++++ Material for this task ++++
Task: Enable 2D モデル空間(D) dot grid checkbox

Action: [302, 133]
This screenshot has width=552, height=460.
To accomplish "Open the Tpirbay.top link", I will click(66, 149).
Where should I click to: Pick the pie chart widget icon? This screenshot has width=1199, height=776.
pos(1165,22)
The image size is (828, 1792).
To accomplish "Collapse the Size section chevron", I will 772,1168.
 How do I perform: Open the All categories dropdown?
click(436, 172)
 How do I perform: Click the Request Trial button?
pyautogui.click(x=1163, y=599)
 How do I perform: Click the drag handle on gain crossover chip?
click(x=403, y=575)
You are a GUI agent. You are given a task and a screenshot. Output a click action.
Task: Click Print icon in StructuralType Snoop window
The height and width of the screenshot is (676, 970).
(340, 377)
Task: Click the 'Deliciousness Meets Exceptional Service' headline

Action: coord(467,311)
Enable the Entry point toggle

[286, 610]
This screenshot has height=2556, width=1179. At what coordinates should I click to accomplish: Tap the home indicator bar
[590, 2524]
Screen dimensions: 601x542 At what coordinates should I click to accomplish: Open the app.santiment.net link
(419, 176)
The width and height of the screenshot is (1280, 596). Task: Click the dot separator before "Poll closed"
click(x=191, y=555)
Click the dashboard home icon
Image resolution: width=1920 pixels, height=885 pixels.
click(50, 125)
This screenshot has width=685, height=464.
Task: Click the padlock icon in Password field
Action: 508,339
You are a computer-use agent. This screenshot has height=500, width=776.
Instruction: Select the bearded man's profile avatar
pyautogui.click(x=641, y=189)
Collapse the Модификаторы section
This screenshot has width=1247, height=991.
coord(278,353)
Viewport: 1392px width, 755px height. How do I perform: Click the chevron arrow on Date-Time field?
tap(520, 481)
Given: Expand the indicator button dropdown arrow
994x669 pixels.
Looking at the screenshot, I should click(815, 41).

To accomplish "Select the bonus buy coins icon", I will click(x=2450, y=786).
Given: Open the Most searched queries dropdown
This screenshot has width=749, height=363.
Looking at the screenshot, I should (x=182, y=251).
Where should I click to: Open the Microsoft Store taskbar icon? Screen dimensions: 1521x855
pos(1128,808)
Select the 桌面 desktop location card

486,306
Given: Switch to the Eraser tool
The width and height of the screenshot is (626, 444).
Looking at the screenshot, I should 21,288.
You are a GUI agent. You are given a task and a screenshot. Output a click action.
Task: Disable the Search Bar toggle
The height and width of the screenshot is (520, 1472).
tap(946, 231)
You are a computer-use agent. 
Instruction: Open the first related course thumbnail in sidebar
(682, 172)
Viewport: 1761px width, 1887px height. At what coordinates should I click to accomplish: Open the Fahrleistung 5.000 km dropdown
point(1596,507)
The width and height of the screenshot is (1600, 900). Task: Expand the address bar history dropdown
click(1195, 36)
++++
Would you please return all lines of the data that include the word "agent"?

__Output of the exercise__.
You are a GUI agent. You are given a task and a screenshot. Output a click action.
You are a computer-use agent. This screenshot has height=500, width=776.
You are a GUI agent. You are given a task and a screenshot. Output a click action.
You are a computer-use agent. 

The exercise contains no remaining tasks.